Cette fois, il tente d’expérience du film choral qui explore des histoires dans l’histoire, de la trajectoire de ce maire à celle d’une militante associative, de son ami ou du maire adjoint. C’est parfaitement maîtrisé grâce à un rythme très soutenu, une caméra virtuose, un montage au cordeau et une interprétation remarquable – j’y reviens dans un instant -. Le constat politique est limpide : il est temps de repenser les choses en cherchant des pistes, de nouveaux moyens de faire, mouvement de fond symbolisé par la jeune militante locale face à l’immobilisme et l’aveuglement d’une politique de droite dure qui détient encore le pouvoir mais ne comprend plus rien à notre monde. Le cinéaste a vécu dans sa jeunesse à Montfermeil ce type de plan de rénovation urbaine qui relevait purement et simplement d’une immense arnaque financière et morale. Cette fois, le scénario laisse une large place aux femmes, qui, à l’instar de son héroïne, insuffle un peu d’espoir dans toute cette grisaille. Je le répète, Ladj Ly ne déçoit pas avec ce 2ème long métrage dont le propos très fort et d’actualité sait éviter le manichéisme et la caricature. Ça sonne vrai et juste.

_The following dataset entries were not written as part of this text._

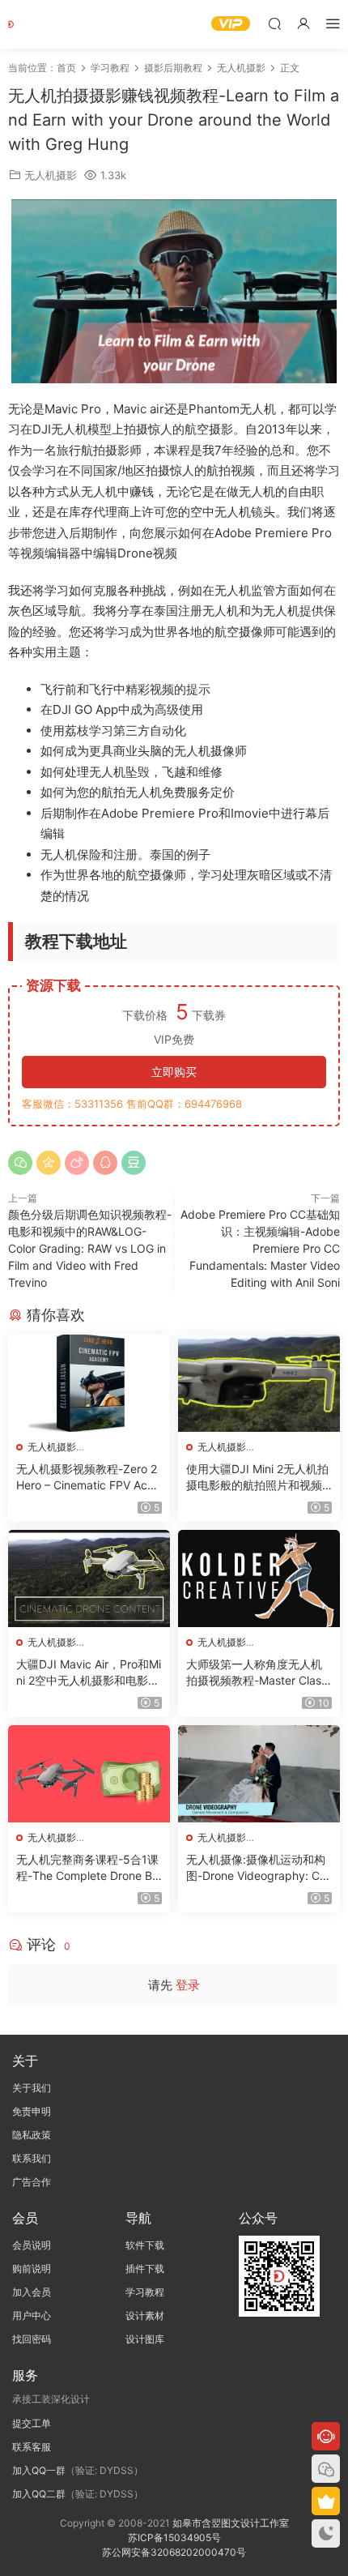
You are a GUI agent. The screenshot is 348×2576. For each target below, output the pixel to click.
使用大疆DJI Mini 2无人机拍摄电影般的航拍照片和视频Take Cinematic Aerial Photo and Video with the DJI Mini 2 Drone (258, 1477)
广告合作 (31, 2182)
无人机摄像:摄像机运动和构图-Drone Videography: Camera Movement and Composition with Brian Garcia (258, 1868)
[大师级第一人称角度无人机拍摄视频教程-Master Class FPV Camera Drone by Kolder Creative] (259, 1578)
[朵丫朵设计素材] (32, 24)
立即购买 (174, 1072)
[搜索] (274, 23)
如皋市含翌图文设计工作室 (230, 2523)
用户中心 (31, 2315)
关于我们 (31, 2088)
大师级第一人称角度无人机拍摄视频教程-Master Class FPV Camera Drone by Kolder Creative (257, 1673)
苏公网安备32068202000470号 (174, 2552)
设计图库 (144, 2339)
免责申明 (31, 2111)
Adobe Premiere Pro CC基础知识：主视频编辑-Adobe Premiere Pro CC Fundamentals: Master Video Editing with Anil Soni (260, 1248)
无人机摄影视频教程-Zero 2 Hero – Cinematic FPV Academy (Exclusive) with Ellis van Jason (88, 1477)
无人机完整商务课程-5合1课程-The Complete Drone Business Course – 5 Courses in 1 (88, 1868)
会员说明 (31, 2245)
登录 (188, 1985)
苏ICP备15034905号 (174, 2537)
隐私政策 (31, 2135)
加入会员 (31, 2292)
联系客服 (31, 2447)
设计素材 (144, 2315)
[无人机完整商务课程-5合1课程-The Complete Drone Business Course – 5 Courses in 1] (89, 1773)
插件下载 (144, 2268)
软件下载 (144, 2245)
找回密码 (31, 2339)
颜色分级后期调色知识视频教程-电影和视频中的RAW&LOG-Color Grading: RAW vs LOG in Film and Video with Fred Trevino (90, 1248)
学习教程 (144, 2292)
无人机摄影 (50, 175)
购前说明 (31, 2268)
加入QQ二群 (39, 2494)
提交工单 (31, 2423)
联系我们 (31, 2158)
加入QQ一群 (39, 2470)
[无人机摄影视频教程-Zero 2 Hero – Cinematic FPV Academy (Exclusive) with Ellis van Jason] (89, 1383)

En haut de l’affiche, une quasi débutante, la jeune Anta Diaw, à laquelle on peut prédire une belle carrière – peut-être couronnée par un César en 2024 -. On retrouve l’impeccable Alexis Manenti, - à l’affiche également dans Le ravissement -, Aristote Luyindula, Steve Tientcheu, Aurélia Petit, Jeanne Balibar, et une foule de petits rôles et figurants venus de cette France des quartiers oubliés de la République. Ladj Ly savait qu’après le choc des Misérables, ce deuxième film allait être scruté, sans doute plus qu’un autre. Tout en conservant ses problématiques, il a su se renouveler, dans l’approche et la forme plus ample, en prenant soin de ne condamner personne sans comprendre et analyser. Même si l’effet de surprise n’est plus là, ça reste de l’excellent cinéma politique. A voir !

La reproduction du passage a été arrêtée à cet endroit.